Part-of-speech (POS) Tagger and Chunker:

We used OpenNLP POS tagger and chunker in these step. After POS tagging module, these sections were processed by a chunker module to construct possible term and phrases within these sections. The chunker module yielded a number of chunks of named entities and phrases.

Phrase look up:

Terms and phrases generated by the chunker were reprocessed against a supplementary set of phrases to detect certain key phrases using a dictionary. These phrases included tumor grade, negation and metastasis terms. The application searched the phrases in all the tokens and chunks. Thereafter, the chunks were revised, split or deleted to form separate key phrases if one of the preset phrases were captured.
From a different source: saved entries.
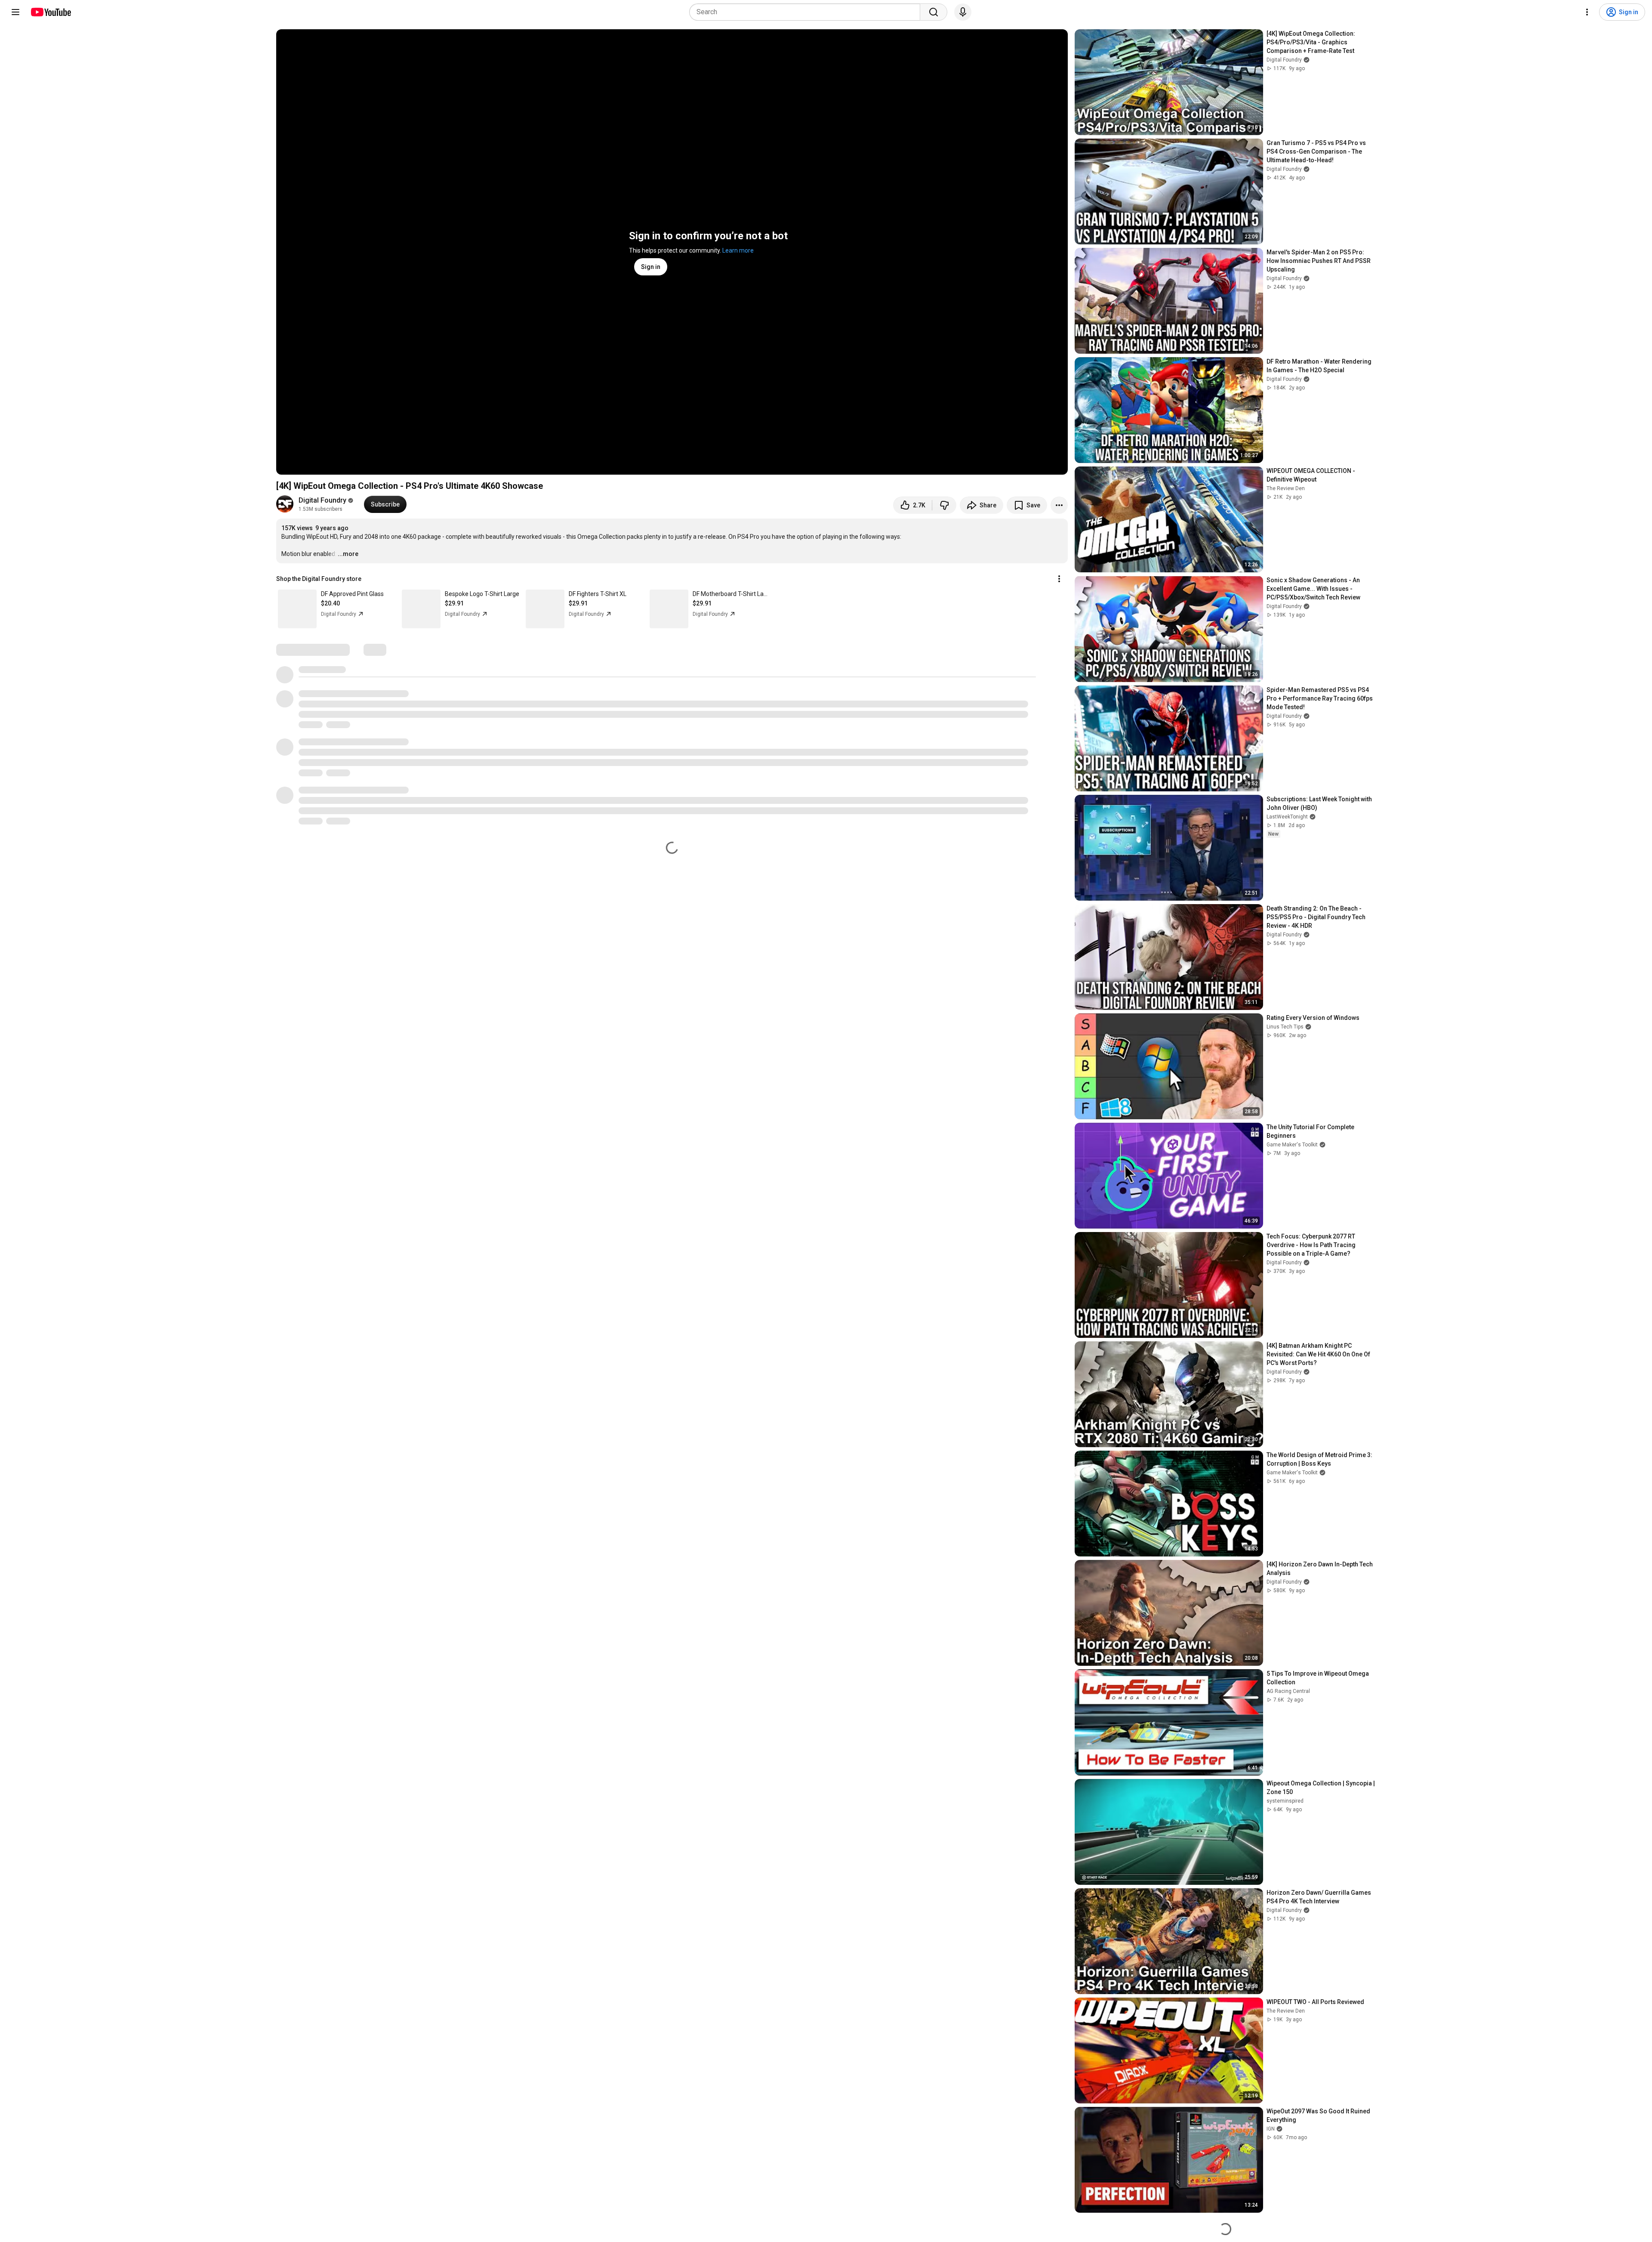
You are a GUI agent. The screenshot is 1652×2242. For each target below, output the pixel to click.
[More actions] (1059, 505)
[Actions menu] (1059, 578)
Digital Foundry (322, 500)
Classification of Terms and Phrases:

At this stage, all the detected terms and phrases were processed to identify semantic types. Semantic type identification was based on lexical elements in the term. We used a lexicon that was primarily derived from SNOMED CT, since the system utilized the semantic relationships from this terminology (Table Table 2). For each generic class, all definitions for all concepts were processed to calculate lexeme frequencies. Lexemes were shared among different definitions of different concepts and their occurrences were categorized based on generic classes. Furthermore, the lexicon was enriched by synonyms from UMLS¹⁸, and variations from LVG^{19, 20} and SPECIALIST¹⁹ to cover a greater number of lexemes without losing these semantic relationships.

Table 2.

Generalizations of metastasis sites based on SNOMED CT.

Label	Generic Class	SCTID
PUL	Pulmonary structure	363536003
OSS	Musculoskeletal system	26107004
HEP	Liver and/or biliary structure	303270005
BRA	Intracranial structure	128319008
MAR	Bone marrow structure	14016003
PLE	Pleural sac structure	116006008
PER	Peritoneal sac structure	118762006
ADR	Adrenal structure	23451007
SKI	Skin and/or surface epithelium Skin and subcutaneous tissue structure	400199006 127856007
LYM	Lymphoid system structure	122490001
OTH	Body structure and but, not included above	123037004

Open in a new tab

Any lexeme that was not covered in SNOMED CT was ignored, since it did not help to locate proper generic class in that terminology. Phrases were assigned to the class that yields the maximum probability.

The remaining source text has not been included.